19 December 2013

Zo d'Axa: Cimetière de Montmartre #2

File:Zo d'Axa portrait.jpg
 
Alphonse Gallaud de la Pérouse, better known as Zo d'Axa (1864-1930), joined the chasseurs d'Afrique (a group of mounted soldiers) in 1882, but soon deserted after an affair with the wife of one of his superiors. He spent some time in Italy, where he worked as an art critic, and returned to France in 1889.

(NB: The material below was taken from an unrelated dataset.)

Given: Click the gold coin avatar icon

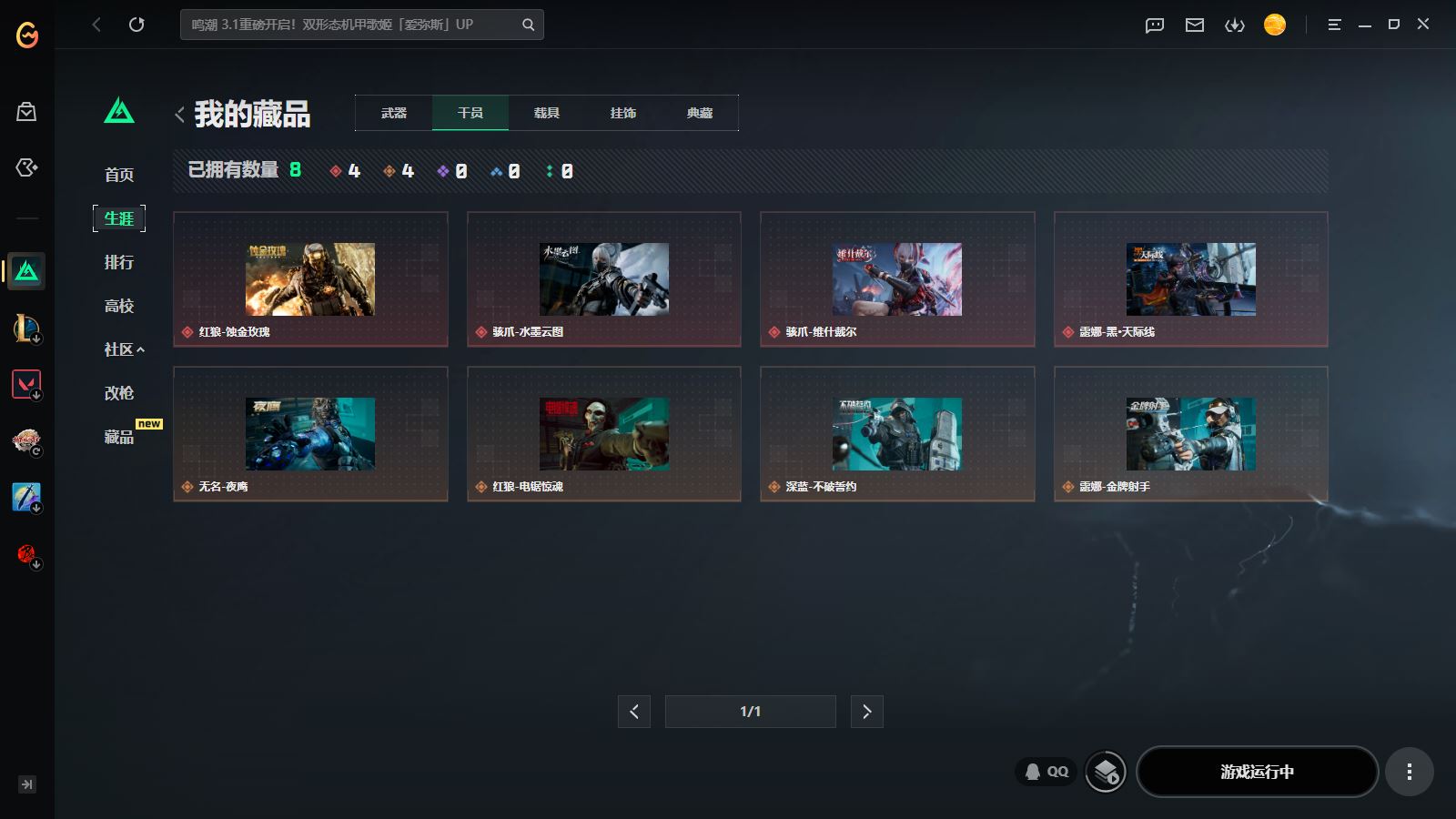Looking at the screenshot, I should click(1275, 25).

Axa was certainly a kind of anarchist, although like many anarchists he rejected the label. He founded the anarchist weekly L'en dehors in 1891, for which many people (and certainly not all anarchists) wrote, such as: Louise Michel, Jean Grave, Bernard Lazare, Octave Mirbeau, Saint-Pol-Roux, Tristan Bernard, Georges Darien, Lucien Descaves, Sébastien Faure, Félix Fénéon, Émile Henry, Camille Mauclair, Émile Verhaeren, Adolphe Tabarant, etc. Needless to say, it wasn't popular with the authorities. When the anarchist Ravachol and his friends were arrested and Axa set up a fund for the dependants of the detainees, he was jailed for a month.

Another paper Axa founded was La feuille, in which many anti-military and anti-capitalist articles appeared. During the elections of 1899 the paper proposed a donkey as the official candidate, and Axa paraded around Paris in a cart pulled by the donkey, drawing a huge crowd following him.

Axa wrote a great deal more, travelling around the world fighting for justice. His final years were spent on a barge in Marseilles. He became pessimistic, depressive, and killed himself.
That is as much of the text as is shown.